§ **Articolo**
=======

Come nasce una mostra - Ari Benjamin Meyers – In Concert
Interviste inedite e video per raccontare la mostra a cura di Valentina Lacinio & Judith Waldmann



Valentina Lacinio, curatrice OGR e co-curatrice della mostra In Concert di Ari Benjamin Meyers, racconta la mostra presso il Binario 1 delle OGR, Torino.

"La collaborazione con l’artista Ari Benjamin Meyers è nata su proposta della curatrice tedesca Judith Waldman la quale già impegnata nell’organizzazione della personale dell’artista dal titolo Tacet presso il Kustverein di Kassel ha immaginato di far viaggiare la mostra nei nostri spazi torinesi. La proposta di Judith è stata ovviamente ben accolta dal nostro direttore artistico Nicola Ricciardi che ha poi affidato a me la supervisione curatoriale della mostra, affinchè non si trattasse solamente di una traslazione spaziale della stessa dalla Germania all’Italia ma una vera e propria riconfigurazione, così come ci piace fare per tutte le nostre mostre che mantengono sempre la caratteristica fondamentale dell’essere site-specific, dunque di modellarsi sui nostri spazi, così caratteristici e non sempre di facile gestione.

Il primo passaggio fondamentale è stato quello di discutere su quale fosse l’obiettivo della mostra di Torino, ovviamente in relazione alla natura del progetto che era già stato delineato per Kassel. L’idea era di concepire le due mostre come fronti specchiati, come una sorta di LATO A e LATO B di un vinile. Questa metafora non è casuale, ma il riferimento al mondo della musica è fondamentale nel momento in cui si parla dell’opera di Ari Benjamin Meyers. La formazione dell’artista infatti affonda le sue radici proprio nella direzione e composizione d’orchestra, per poi sconfinare nel campo delle arti visive.
Ed è con questa immagine in mente, questo side A e side B, che insieme ad Ari e a Judith abbiamo cominciato a immaginare la mostra in OGR. Quello che sapevamo fino a quel momento era che nella prima parte di questa avventura condivisa con Kassel la mostra negli spazi del Kusteverein si sarebbe intitolata Tacet e avrebbe previsto una configurazione più tradizionale in cui appunto una selezione di opere dell’artista sarebbero state riallestite nella loro interezza con l’esclusività però di essere attivate da un unico speciale narratore, lo scrittore ​Jörn Schafaff​, identificato con l’appellativo de l’Archivista, che come un moderno Caronte avrebbe traghettato gli spettatori tra un’installazione e l’altra, ​e registrato nel corso dei giorni le proprie riflessioni e quelle dei visitatori stessi in un lungo saggio scritto in forma di diario. La mostra Tacet, come suggerisce il nome, prevedeva dunque uno svolgimento per lo più silenzioso.

=======

§ **Dati estratti**

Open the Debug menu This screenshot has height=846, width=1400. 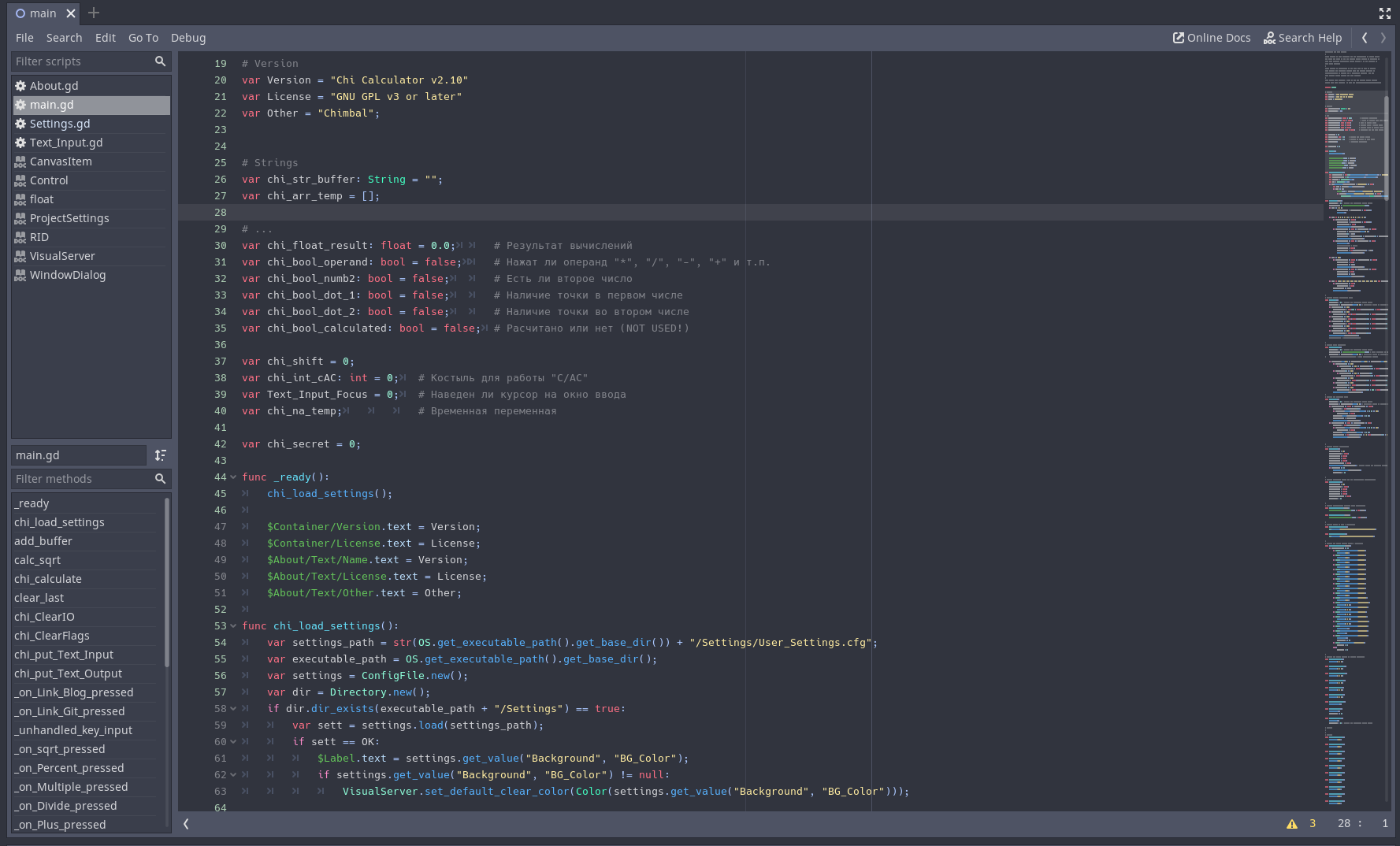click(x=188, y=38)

=======

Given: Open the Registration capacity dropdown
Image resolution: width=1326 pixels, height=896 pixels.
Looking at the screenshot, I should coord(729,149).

=======

§ **Esercizi scritti**
(A) Nell'articolo sulla mostra In Concert, chi viene designato con l'appellativo de l'Archivista?
(B) Prosegua l'articolo sulla mostra In Concert, riprendendo subito dopo l'ultima frase riportata.

§ **Risultati dell'esercizio**
(A) Lo scrittore Jörn Schafaff.

(B)
Ed è proprio a partire dalle caratteristiche di questo primo capitolo della storia che insieme all’artista io e Judith abbiamo processato i primi ragionamenti. La mostra in OGR avrebbe dovuto essere in qualche modo il contraltare di quella prima mostra e avrebbe dovuto svelare tutta una produzione e un carattere del lavoro di Ari che in qualche modo la prima parte stava ancora tenendo celato. Abbiamo dunque provato a fare nuovamente un esercizio metaforico, concepire il grande spazio stretto e lungo del Binario 1 come un vero e proprio spartito musicale e immaginare a loro volta, come note tra le righe, una selezione di opere che potessero dialogare tra loro e intrecciarsi come in un grande medley.

Tutta la performatività e la sonorità taciuta a Kassel avrebbe invece risuonato nella nostra grande manica, con l’aiuto però di 8 elementi fondamentali e preziosissimi che sono stati i nostri perfomer italiani e stranieri: Amos Cappuccio, Chiara Cecconello, Sandhya Daemgen, Michela Depetris, Thomsen Merkel, Edoardo Mozzanega, Lisa Perrucci e Jan Terstegen. “In Concert”, questo il titolo dato alla mostra in OGR, è vissuta e cresciuta nell’arco dei mesi nei corpi, nelle voci e nelle straordinarie energie di queste 8 persone che hanno costituito il cosìddetto ensemble interpretando e incarnando propriamente le opere di Ari.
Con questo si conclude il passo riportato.